#### Exercise set
a: Using the Andreas Schroeder biography, decide whether each statement agrees with it: (i) Schroeder chaired the Writers' Union of Canada in 1976/77; (ii) he was the Union's representative on the Public Lending Right Commission until 1986; (iii) he holds the Rogers Communications Chair in Creative Nonfiction at the University of British Columbia. Give yes or no for each, quoting the words of the biography that decide it.
b: Reproduce the Andreas Schroeder biography from "Schroeder teaches Creative" to "in Creative Nonfiction.", word for word.

Andreas Schroeder (b. , West Germany 26 November 1946) is a German-born Canadian poet, novelist, and nonfiction writer who lives in the small town of Roberts Creek, British Columbia.

Career 
He is the author of some 23 books, including fiction, creative nonfiction, poetry, translations and criticism. For many years he appeared on the CBC radio show Basic Black as its "resident crookologist", presenting a segment on some of the world's most outrageous and humorous crimes and criminals.
He served a term as Chair of the Writers' Union of Canada (1976/77), at which time he took over the Union's crusade for Public Lending Right. When that program was finally achieved, in 1986, he became its founding Chair, and served as the Union's PLR representative on the Public Lending Right Commission until 2008. 
Schroeder teaches Creative Non-Fiction in the University of British Columbia's Creative Writing program, where he holds the Rogers Communications Chair in Creative Nonfiction.

#### Supplied material
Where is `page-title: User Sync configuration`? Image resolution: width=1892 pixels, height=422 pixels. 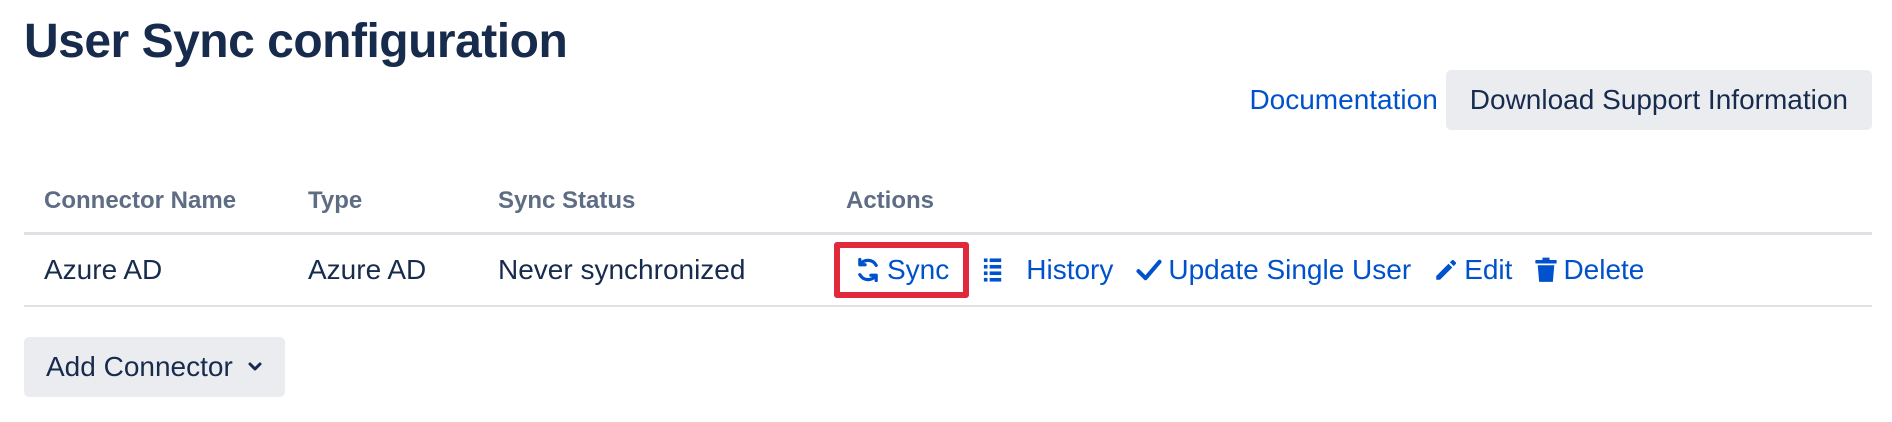
page-title: User Sync configuration is located at coordinates (296, 42).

#### Task results
a:
(i) Yes: "He served a term as Chair of the Writers' Union of Canada (1976/77)"
(ii) No: "served as the Union's PLR representative on the Public Lending Right Commission until 2008"
(iii) Yes: "where he holds the Rogers Communications Chair in Creative Nonfiction"

b:
Schroeder teaches Creative Non-Fiction in the University of British Columbia's Creative Writing program, where he holds the Rogers Communications Chair in Creative Nonfiction.